** BEGIN Excerpted passage **

This already changed balance of carbon pathways and stores has varying implications for the climate, ecosystems and hydrological cycle.

Question 27

Key concept: Climate forcing

Answer 27

Climate forcing means the causes, or drivers, of climate change.
Currently the most important driver is fossil fuel combustion.

Question 28

Key concept: Climate forcing

Answer 28

The impacts of fossil fuel combustion on climate are at global and regional scales. The 2014 IPCC report, aimed at policy makers, explicitly linked greenhouse gas concentrations to fossil fuel emissions, rising global temperatures and sea levels, as shown in Table 4.9
Global warming and the alteration of ocean temperatures and salinity levels could affect the thermohaline current by slowing or reversing the North Atlantic Drift (NAD), also called the Gulf Stream. This happened 20,000 years ago when temperatures dropped.
The NAD keeps UK temperatures 5°C higher than they would otherwise be in winter.

Question 29

Climate predictions
Global

Answer 29

On average, the Earth will become warmer, hence more evaporation and precipitation
Sudden shifts in weather patterns
More extreme, intense and frequent events: floods, droughts
Rising mean sea level

Question 30

Climate predictions
Regional

Answer 30

Some regions will become warmer and drier, others wetter
Some regions will have less snow, more rain
Storm surges may increase

Question 31

Key concept: Positive feedback

Answer 31

Global warming creates ice melt, and permafrost thawing releases trapped methane. Drying forests and warming oceans emit CO2. Increased greenhouse gases mean increased warming.

Question 32

Implications for ecosystems

Answer 32

• Ecosystems are valued for the services they provide for the planet as well as for humans, helping regulate carbon and hydrological cycles.
• By the end of the century, global warming and its impacts may be the dominant direct driver of changes in these services and in biodiversity.
• Already at risk are species with low population numbers, limited climatic ranges and restricted or patchy habitats.
• There is increasing evidence of changes in the distribution and geographical
  ranges of species, their population size and timings of reproduction and migration.
• Marine organisms are threatened with progressively lower oxygen levels and high rates and magnitudes of ocean acidification, as well as rising temperatures, which may alter the foundation of the food chain: plankton growth.
• Impacts on coastal ecosystems and low-lying areas at risk from sea level rise will continue for centuries, even if the global mean temperature stabilises.
• Although more species will be negatively affected by climate change, there may be some that benefit.
• Cool, moist regions such as the UK could provide habitats for additional species, while in hotter, arid regions species diversity may decline.

** END Excerpted passage **
** BEGIN Supplied material **

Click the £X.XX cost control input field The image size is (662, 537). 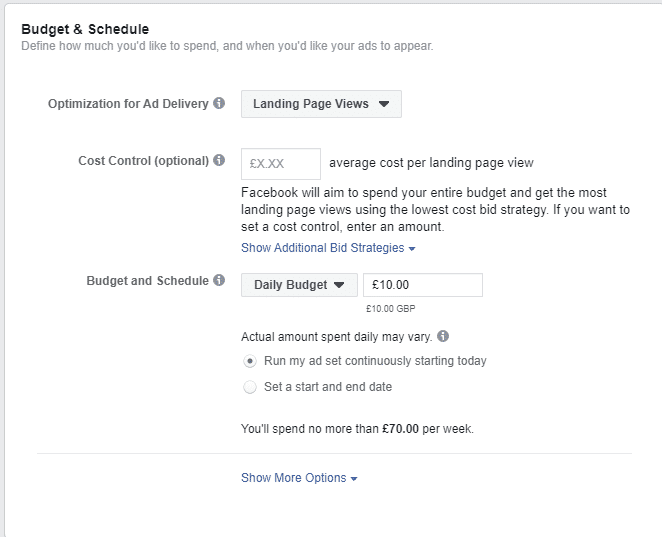[281, 164]
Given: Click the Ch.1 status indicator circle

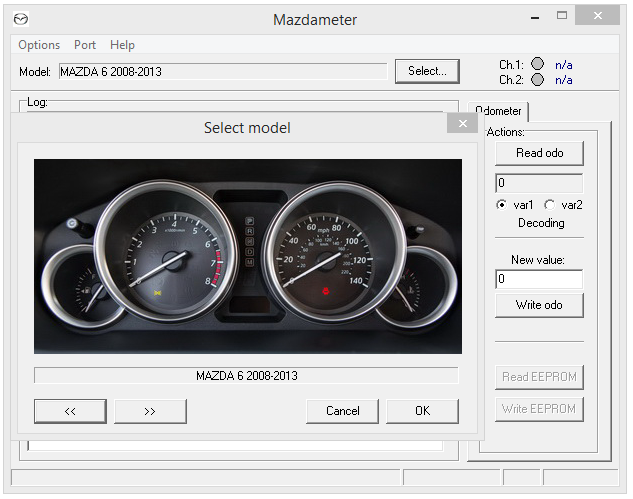Looking at the screenshot, I should coord(538,64).
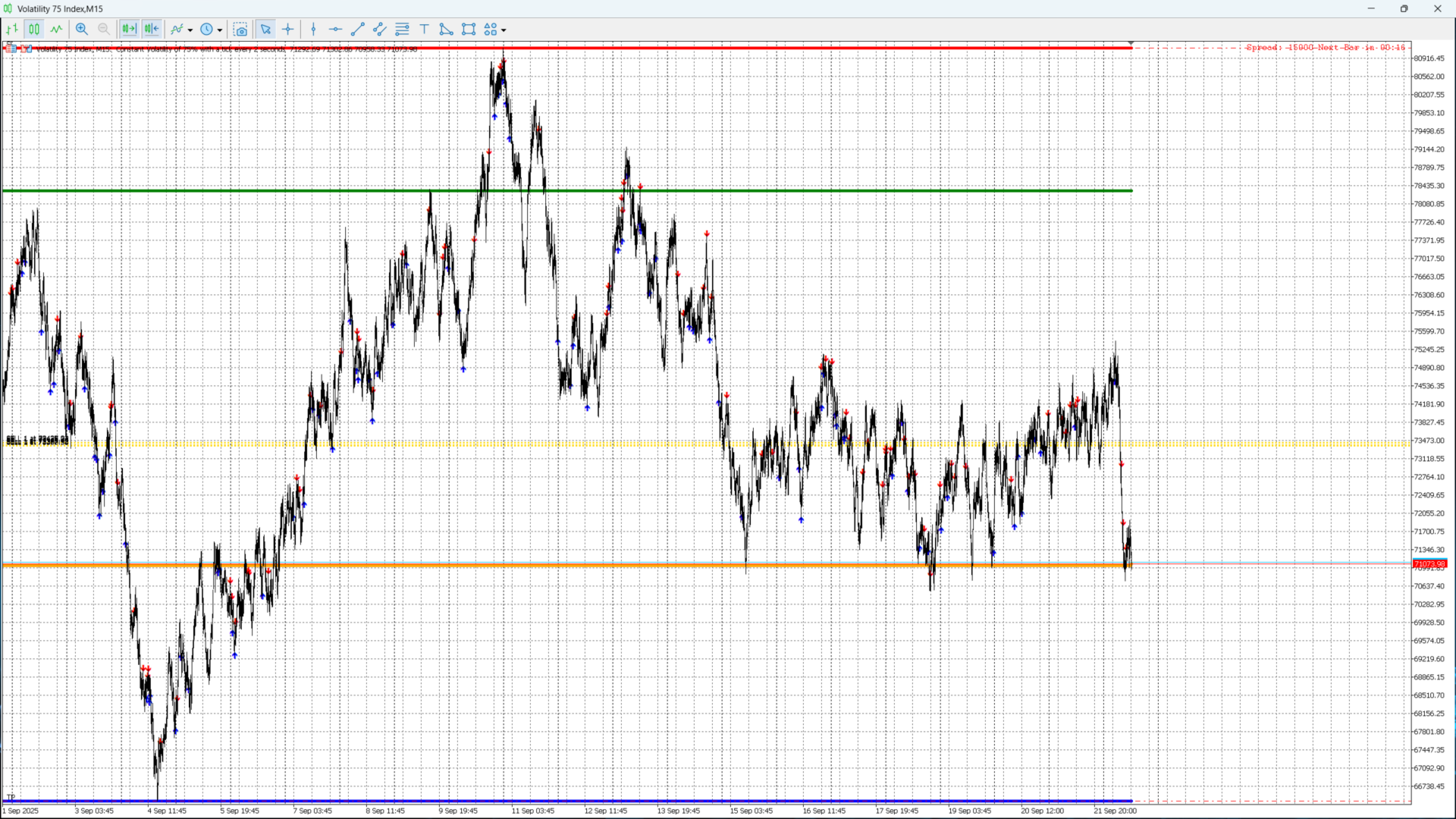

** END Supplied material **

# [Work to be completed]
Transcribe everything in the climate change passage from "Question 32" down to "or patchy habitats.".

# [Solved problem]
Question 32

Implications for ecosystems

Answer 32

• Ecosystems are valued for the services they provide for the planet as well as for humans, helping regulate carbon and hydrological cycles.
• By the end of the century, global warming and its impacts may be the dominant direct driver of changes in these services and in biodiversity.
• Already at risk are species with low population numbers, limited climatic ranges and restricted or patchy habitats.